演習資料:
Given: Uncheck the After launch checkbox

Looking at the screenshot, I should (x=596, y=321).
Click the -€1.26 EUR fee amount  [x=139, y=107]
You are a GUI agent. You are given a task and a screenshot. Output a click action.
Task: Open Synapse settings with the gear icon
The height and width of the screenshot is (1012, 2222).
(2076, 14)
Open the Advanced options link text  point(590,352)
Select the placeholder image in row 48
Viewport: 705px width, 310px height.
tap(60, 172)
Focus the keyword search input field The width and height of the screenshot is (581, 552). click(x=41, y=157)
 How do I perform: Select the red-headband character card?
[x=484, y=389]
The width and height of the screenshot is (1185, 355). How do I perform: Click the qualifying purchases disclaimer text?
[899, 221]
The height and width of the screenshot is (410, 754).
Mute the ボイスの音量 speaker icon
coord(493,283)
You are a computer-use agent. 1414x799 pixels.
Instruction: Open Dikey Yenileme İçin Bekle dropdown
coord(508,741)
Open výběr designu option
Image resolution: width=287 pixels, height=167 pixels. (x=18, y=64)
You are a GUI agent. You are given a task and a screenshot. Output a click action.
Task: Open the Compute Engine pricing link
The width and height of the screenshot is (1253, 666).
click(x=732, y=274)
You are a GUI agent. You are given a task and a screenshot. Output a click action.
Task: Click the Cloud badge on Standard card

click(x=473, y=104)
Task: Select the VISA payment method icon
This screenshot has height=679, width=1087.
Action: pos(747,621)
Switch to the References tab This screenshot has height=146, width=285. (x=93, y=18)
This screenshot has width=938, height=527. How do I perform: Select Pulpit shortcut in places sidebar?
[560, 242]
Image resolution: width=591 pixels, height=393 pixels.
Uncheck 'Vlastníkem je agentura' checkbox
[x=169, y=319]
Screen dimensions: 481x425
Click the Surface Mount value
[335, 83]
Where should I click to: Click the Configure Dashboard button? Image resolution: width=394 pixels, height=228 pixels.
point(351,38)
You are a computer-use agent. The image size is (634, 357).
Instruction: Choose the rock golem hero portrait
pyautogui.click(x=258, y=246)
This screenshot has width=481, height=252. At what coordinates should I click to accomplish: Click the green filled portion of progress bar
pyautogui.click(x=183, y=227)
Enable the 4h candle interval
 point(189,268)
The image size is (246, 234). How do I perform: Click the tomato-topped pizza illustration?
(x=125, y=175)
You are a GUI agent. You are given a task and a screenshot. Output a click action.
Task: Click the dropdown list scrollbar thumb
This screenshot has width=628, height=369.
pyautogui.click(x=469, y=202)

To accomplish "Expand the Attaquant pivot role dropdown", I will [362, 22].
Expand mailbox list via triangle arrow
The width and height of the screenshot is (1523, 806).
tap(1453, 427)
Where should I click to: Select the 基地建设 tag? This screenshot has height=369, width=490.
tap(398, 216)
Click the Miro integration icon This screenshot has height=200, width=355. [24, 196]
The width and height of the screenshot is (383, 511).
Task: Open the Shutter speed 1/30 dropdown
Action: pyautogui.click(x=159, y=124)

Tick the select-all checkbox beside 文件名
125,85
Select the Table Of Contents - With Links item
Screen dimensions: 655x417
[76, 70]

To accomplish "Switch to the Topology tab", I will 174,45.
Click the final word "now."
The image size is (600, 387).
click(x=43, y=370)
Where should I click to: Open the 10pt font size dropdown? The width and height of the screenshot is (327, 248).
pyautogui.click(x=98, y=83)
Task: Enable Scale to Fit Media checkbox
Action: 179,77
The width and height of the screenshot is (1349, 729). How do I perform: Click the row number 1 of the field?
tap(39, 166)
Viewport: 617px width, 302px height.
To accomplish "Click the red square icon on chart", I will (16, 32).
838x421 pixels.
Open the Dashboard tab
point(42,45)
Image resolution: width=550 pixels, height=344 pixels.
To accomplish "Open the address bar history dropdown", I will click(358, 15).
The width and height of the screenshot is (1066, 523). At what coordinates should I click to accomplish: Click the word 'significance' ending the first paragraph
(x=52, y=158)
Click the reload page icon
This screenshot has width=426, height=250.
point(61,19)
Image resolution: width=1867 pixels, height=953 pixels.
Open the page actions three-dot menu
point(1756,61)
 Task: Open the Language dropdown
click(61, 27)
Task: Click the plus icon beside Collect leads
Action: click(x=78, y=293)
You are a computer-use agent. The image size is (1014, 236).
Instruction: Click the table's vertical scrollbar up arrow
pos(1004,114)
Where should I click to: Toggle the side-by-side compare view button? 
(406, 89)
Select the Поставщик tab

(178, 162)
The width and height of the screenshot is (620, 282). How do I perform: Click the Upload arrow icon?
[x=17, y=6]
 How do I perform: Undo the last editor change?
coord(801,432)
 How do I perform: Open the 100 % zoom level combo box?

課題の目的: 上の項目のうち、「The width and height of the screenshot is (620, 282).」を含む行から項目の最後までを、一字一句違えずに書き写してください。どちらの端の行も含めてください。

問題の解答:
The width and height of the screenshot is (620, 282). How do I perform: Click the Upload arrow icon?
[x=17, y=6]
 How do I perform: Undo the last editor change?
coord(801,432)
 How do I perform: Open the 100 % zoom level combo box?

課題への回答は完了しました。